Answered February 16, 2016 by mziarnik
When you buy a permanent life insurance policy such as a whole, universal, or variable life policy, you may discover that the policy has two vales, the face value and the cash value. These are not variations of the same value, but are actually two different accounts associated with the policy.
Face value is the amount you purchase the policy for, and is used for all life insurance policies, even term life. Regardless of the performance of the policy investments, the face value of the policy will not change. For example, if you purchase a whole life policy for $200K, your named beneficiaries will receive the face value after you pass away even if the investments of the policy have gone bust.

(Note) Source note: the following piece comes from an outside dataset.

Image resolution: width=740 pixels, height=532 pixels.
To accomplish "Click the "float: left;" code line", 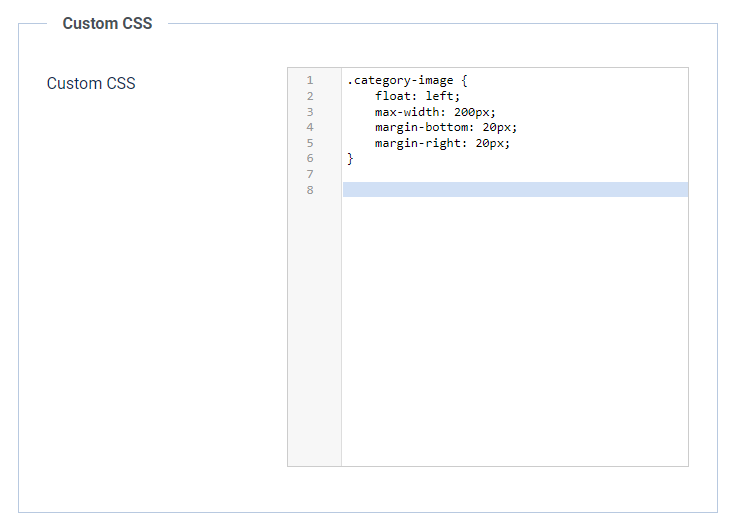I will point(418,96).
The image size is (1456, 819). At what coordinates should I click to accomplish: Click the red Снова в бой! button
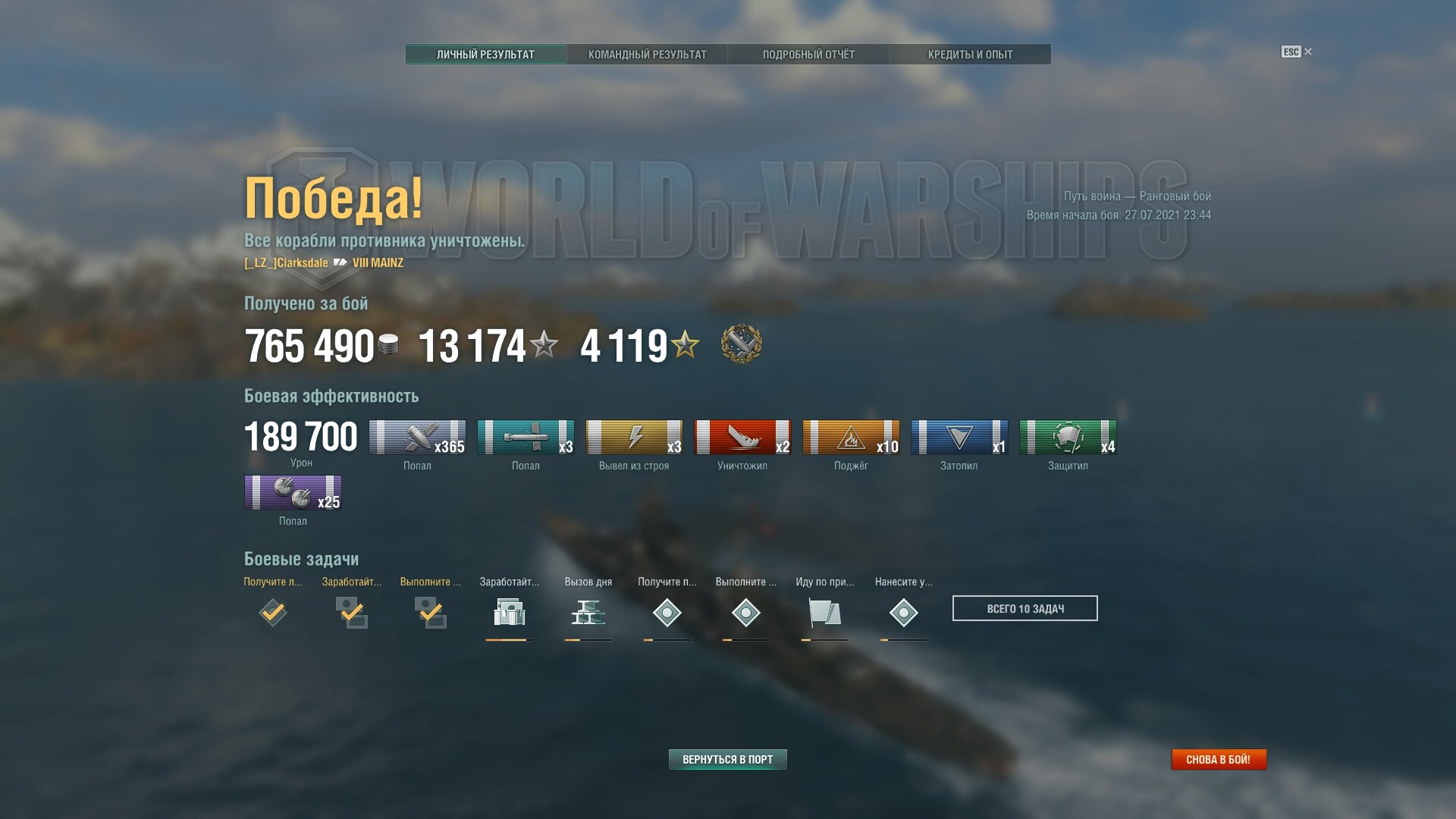(1219, 759)
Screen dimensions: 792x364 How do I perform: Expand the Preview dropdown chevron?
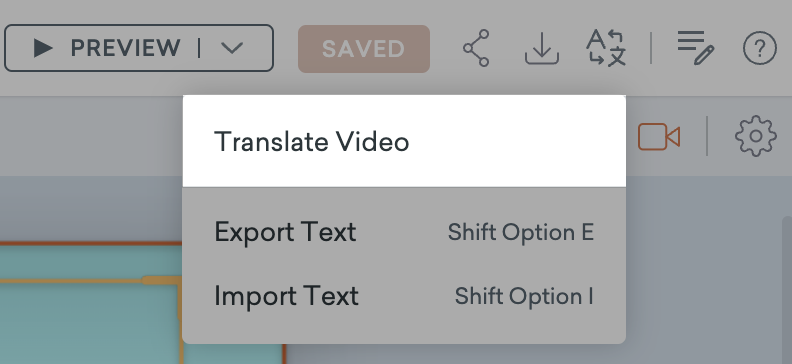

The cash value associated with a policy behaves much differently. The policy begins with a $0 cash value, and that amount increases over time. The way it works is that a portion of each premium goes into the cash value, and then the accumulated amount earns interest on the value as well. When the policy investments perform well, the cash value can become quite large, but poorly performing investments can result in the cash almost completely disappearing.
If you can borrow against your life insurance policy, it is the cash value that you borrow against, not the face value. You still have to pay back the loan and interest charges, but there is no credit check required to get a loan against a life insurance policy. If you pass away before the loan is repaid, the balance owed will be subtracted before the policy pays out to your chosen beneficiaries. In some rare cases, the outstanding balance may exceed the cash value of the policy, in which case the difference is subtracted from the face value when the policy comes up for settlement.